Data on imported food products, with a few exceptions, are submitted and processed through United States Customs and Border Protection and/or FDA import systems. The data are electronically screened to assist in determining whether the food appears to present a significant risk to the public health. When necessary, FDA physically examines targeted import food shipments on the basis of apparent risk.

Food products that pose higher risks or companies with a history of problems are physically inspected more frequently than those that pose little or no apparent risk. FDA inspectors can refuse entry of imported food if there is the appearance that the food does not comply with applicable food safety laws. When products are detained, the burden to comply with FDA law falls on the importer. If the food cannot be brought into compliance with the law, it can be denied entry into the country.

FDA has a team of more than 2,000 staff (675 in food import safety) who are dedicated, scientifically trained specialists who:

  • conduct inspections
  • collect and analyze product samples
  • perform investigations
  • oversee recall of products
  • take enforcement actions, when necessary, and
  • monitor the entry of all FDA-regulated products at our country’s borders.

What more can FDA do to increase its oversight of imported foods?

In November 2007, FDA initiated its Food Protection Plan (FPP). The FPP is designed to further protect the nation’s food supply. It identifies FDA’s most critical needs and addresses the changing nature of global food sources, production systems, and consumption patterns.

The FPP provides a framework for FDA’s efforts to prevent problems before they occur; to use risk-based measures to identify potential hazards and intervene before they cause harm; and to provide a rapid coordinated response if contaminated food is detected that could harm humans or animals.

The major components of this new initiative are based on prevention, intervention, and response. The FPP complements the United States Government’s Import Safety Action Plan (ISAP), which makes short-term and long-term recommendations to improve imported product safety.

The FPP strengthens FDA’s role and supports the Agency’s continued partnership with other federal agencies that play a vital role in the safety of our nation’s food supply. They include the Centers for Disease Control and Prevention (CDC), the USDA, and the Department of Homeland Security. The goal is to ensure a thorough, far-reaching, food safety and food defense program that meets the emerging risk posed by the types of foods that FDA regulates.

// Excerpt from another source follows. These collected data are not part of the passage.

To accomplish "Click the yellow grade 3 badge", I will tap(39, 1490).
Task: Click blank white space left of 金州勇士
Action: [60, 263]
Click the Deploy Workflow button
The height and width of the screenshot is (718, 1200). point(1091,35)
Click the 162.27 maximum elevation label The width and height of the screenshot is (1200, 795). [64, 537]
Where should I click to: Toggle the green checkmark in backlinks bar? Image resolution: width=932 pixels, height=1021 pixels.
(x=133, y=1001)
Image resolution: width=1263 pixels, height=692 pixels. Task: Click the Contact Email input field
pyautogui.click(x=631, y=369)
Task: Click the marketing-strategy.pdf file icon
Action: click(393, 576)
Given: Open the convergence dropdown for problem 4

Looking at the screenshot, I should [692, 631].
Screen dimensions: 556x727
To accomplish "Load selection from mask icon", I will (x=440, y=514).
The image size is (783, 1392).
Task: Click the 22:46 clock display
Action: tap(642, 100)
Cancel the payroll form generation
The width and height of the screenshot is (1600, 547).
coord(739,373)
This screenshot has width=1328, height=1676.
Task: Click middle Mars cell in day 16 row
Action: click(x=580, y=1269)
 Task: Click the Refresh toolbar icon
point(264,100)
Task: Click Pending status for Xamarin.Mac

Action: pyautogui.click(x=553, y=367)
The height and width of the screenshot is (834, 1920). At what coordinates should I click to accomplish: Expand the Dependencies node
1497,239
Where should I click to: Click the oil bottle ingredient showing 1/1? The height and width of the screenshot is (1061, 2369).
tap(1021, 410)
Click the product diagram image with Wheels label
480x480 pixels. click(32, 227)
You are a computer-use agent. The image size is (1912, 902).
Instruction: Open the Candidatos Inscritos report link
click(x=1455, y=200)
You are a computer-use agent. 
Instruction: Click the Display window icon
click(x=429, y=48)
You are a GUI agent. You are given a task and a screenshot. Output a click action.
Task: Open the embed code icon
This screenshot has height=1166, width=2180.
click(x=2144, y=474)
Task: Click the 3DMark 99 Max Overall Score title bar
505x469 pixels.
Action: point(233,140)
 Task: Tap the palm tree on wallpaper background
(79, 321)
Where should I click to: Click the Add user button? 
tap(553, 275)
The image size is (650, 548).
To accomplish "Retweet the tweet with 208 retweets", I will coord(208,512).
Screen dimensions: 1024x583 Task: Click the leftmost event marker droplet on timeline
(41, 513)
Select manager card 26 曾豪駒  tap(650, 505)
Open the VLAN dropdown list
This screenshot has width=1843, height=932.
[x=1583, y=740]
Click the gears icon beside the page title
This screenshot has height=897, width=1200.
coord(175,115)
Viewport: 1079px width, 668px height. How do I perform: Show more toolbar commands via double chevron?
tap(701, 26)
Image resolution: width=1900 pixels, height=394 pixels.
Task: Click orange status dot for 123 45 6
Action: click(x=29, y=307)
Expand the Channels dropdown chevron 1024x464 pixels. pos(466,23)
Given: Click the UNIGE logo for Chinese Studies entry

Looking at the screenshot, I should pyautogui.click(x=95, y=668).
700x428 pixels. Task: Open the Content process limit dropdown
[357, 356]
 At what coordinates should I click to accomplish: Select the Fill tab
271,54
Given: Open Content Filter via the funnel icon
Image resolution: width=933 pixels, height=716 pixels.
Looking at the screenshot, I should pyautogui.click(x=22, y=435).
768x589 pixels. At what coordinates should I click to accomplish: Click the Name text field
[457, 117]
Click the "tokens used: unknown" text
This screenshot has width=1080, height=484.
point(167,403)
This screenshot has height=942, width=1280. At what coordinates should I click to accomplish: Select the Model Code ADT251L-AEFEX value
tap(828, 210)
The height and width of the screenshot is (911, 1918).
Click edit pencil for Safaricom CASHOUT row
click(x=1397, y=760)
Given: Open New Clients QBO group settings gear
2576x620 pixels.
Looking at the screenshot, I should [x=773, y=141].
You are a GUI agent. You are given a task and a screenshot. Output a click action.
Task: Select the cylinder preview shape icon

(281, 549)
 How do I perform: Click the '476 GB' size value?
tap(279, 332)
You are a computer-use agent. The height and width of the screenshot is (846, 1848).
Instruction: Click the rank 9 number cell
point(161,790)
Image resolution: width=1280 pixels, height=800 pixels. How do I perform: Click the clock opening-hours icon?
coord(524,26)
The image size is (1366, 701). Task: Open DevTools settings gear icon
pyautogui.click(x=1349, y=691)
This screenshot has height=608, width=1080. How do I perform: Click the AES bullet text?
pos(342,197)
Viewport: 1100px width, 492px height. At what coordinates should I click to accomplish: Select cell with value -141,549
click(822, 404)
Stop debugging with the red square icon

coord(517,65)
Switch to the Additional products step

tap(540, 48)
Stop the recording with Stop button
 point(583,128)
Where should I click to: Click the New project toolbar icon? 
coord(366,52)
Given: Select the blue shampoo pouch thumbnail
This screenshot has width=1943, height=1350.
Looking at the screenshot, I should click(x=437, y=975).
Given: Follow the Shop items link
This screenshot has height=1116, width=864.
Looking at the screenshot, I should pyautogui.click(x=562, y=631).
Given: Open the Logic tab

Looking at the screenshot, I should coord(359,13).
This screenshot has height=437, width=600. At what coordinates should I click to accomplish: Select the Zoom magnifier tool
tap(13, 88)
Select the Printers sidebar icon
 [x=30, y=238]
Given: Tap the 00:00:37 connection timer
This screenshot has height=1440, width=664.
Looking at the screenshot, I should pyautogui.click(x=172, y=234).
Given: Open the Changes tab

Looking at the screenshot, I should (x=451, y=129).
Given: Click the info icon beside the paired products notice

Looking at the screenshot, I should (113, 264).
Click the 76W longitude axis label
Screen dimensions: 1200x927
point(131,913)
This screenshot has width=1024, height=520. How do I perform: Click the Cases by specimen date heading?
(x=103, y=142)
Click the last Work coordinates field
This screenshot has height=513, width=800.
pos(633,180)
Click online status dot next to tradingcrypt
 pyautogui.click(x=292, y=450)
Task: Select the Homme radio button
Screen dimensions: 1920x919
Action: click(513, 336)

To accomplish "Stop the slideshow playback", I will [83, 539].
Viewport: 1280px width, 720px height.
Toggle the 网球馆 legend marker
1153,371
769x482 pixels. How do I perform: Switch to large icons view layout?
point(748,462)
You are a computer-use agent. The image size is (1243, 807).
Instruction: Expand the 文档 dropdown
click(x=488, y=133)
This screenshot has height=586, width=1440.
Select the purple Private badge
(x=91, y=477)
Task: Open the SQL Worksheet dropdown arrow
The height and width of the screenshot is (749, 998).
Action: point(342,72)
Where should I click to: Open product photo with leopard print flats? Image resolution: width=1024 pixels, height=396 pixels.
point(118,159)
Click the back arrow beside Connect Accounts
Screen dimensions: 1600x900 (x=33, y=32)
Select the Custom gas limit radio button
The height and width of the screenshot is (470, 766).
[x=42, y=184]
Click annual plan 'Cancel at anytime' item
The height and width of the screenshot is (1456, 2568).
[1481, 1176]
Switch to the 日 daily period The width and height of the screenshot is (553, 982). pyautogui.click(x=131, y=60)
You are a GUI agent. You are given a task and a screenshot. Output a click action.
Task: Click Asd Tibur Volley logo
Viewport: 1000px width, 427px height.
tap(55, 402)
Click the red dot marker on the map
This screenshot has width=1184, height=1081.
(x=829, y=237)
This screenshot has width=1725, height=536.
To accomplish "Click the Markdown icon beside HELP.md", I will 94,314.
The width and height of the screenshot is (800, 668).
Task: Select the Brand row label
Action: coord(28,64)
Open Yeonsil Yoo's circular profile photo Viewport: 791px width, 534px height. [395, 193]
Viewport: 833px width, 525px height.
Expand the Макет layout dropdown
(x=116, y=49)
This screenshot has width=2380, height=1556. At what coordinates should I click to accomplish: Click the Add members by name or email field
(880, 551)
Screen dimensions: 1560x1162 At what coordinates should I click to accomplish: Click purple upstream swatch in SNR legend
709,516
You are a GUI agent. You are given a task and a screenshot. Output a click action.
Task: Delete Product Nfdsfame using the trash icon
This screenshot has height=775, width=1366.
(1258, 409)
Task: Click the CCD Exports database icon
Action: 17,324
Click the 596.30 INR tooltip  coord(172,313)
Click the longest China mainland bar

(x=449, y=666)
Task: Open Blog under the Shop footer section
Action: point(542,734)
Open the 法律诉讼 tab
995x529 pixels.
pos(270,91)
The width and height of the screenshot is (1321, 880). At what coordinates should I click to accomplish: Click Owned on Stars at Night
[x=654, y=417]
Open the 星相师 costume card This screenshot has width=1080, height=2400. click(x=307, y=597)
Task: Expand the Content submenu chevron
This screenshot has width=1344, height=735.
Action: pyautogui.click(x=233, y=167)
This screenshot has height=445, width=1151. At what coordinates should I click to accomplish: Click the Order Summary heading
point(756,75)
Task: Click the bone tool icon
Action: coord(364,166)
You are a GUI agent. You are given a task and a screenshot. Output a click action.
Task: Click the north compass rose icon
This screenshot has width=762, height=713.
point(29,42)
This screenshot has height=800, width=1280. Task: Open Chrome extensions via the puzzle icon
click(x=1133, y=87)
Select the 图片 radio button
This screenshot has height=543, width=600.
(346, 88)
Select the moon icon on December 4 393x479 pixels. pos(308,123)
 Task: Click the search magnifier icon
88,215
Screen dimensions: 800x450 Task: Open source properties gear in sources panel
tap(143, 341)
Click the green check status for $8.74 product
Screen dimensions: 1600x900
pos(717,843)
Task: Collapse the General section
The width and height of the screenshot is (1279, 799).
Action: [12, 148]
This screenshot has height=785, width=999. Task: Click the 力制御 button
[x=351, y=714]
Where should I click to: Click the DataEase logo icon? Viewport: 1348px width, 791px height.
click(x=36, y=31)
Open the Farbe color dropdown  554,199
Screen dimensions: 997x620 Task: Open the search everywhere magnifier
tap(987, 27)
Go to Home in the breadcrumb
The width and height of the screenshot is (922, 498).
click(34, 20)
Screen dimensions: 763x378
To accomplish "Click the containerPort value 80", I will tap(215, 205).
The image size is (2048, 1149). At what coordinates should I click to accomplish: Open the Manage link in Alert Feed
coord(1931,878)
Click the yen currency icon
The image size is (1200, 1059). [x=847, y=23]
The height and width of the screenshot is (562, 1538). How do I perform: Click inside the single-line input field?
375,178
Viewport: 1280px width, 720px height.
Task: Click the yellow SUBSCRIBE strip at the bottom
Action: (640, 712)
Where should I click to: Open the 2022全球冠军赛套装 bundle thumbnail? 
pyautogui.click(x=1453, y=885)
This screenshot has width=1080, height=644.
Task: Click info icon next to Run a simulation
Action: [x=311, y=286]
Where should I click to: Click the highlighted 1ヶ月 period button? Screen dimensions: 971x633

As a key part of the Import Safety Action Plan, FDA has established permanent offices in China ( Beijing, Shanghai, and Guangzhou), Europe ( Brussels), Latin America ( Costa Rica), India ( New Delhi and Mumbai) and plans to establish an office in the Middle East. Having staff stationed overseas will allow FDA personnel to work closely with local authorities as well as with industries that ship food and medical products to the United States to help ensure their safety, quality, and security.

What can consumers do to help protect themselves from potentially unsafe imported products?

FDA urges consumers to pay attention to the information reported in the media about imported food or any food products. FDA also encourages consumers to report problems they have with any FDA products by using, “Your Guide to Reporting Problems to FDA.”